Fish in space: a study in gravitational biology
Life in a reduced-gravity environment can have lasting problems on the body, with astronauts undergoing a significant drop in bone mineral density during space missions. Unfortunately, the precise molecular mechanisms responsible for such changes in bone structure are not yet clear.
Seeking to understand these molecular mechanisms, researchers from Tokyo Institute of Technology sent tiny Japanese rice fish — also known as medaka — to the International Space Station (ISS), where they were exposed to microgravity. Performing real-time imaging on the fish, the researchers witnessed the emission of fluorescent signals derived from the fishes’ osteoblasts (cells that synthesise bone) and osteoclasts (cells that break down bone tissue). The results were published in the journal Scientific Reports.
The researchers’ imaging of osteoblasts showed the intensity of osterix- and osteocalcin-DsRed in pharyngeal bones to increase one day after launch. This increased effect continued for eight days for osterix and five days for osteocalcin. In the case of osteoclasts, the fluorescent signals observed from TRAP-GFP and MMP9-DsRed increased significantly on the fourth and sixth days after launch.
Working from the Tsukuba Space Center in Japan, the team used four different double medaka transgenic lines focusing on upregulation of fluorescent signals of osteoblasts and osteoclasts, and also studied changes in the gene expression in the transgenic fish by transcriptome analysis. They observed increases in both osteoblast and osteoclast specific promoter-driven GFP and DsRed signals one day after launch, which continued for up to eight days.
“HiSeq from pharyngeal bones of juvenile fish at day 2 after launch showed upregulation of 2 osteoblast- and 3 osteoclast-related genes,” the researchers wrote. Transcription of the ‘nucleus’ was enhanced based on whole body gene ontology analysis of RNA-Seq, with the researchers observing transcription-regulators to be more upregulated at day 2 compared with during day 6. Finally, the team identified five genes that were all upregulated in the whole body on days 2 and 6, and in the pharyngeal bone on day 2.

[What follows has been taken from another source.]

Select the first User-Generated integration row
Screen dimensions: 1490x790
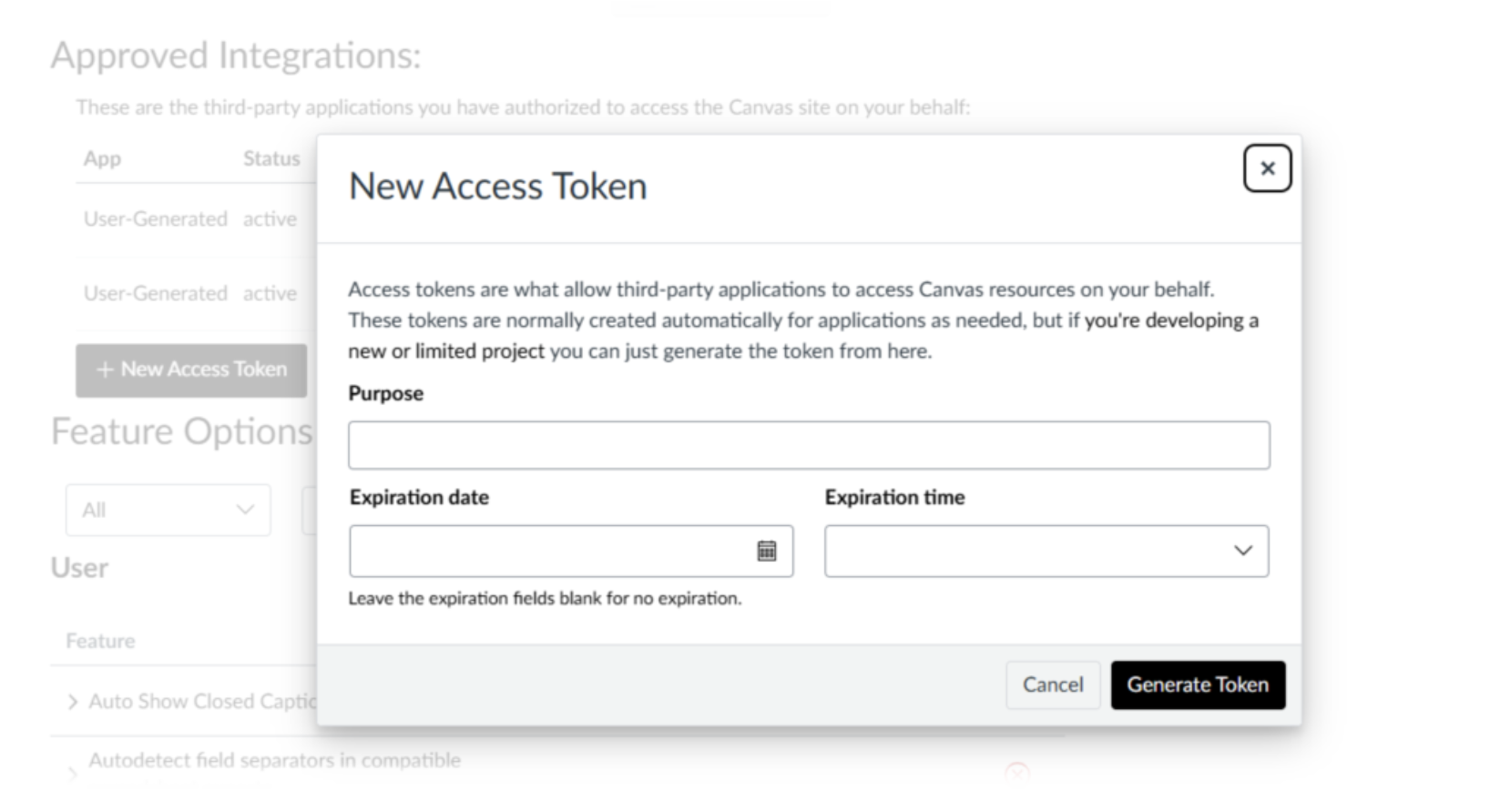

The study serves as a major step towards uncovering the mechanisms governing changes in bone structure immediately after the onset of microgravity, when bone loss is triggered, with the researchers stating that exposure to microgravity induced an immediate “dynamic alteration of gene expressions in osteoblasts and osteoclasts”. In their next experiment, the colleagues will clarify the role of glucocorticoid receptor (GR) on cells in microgravity.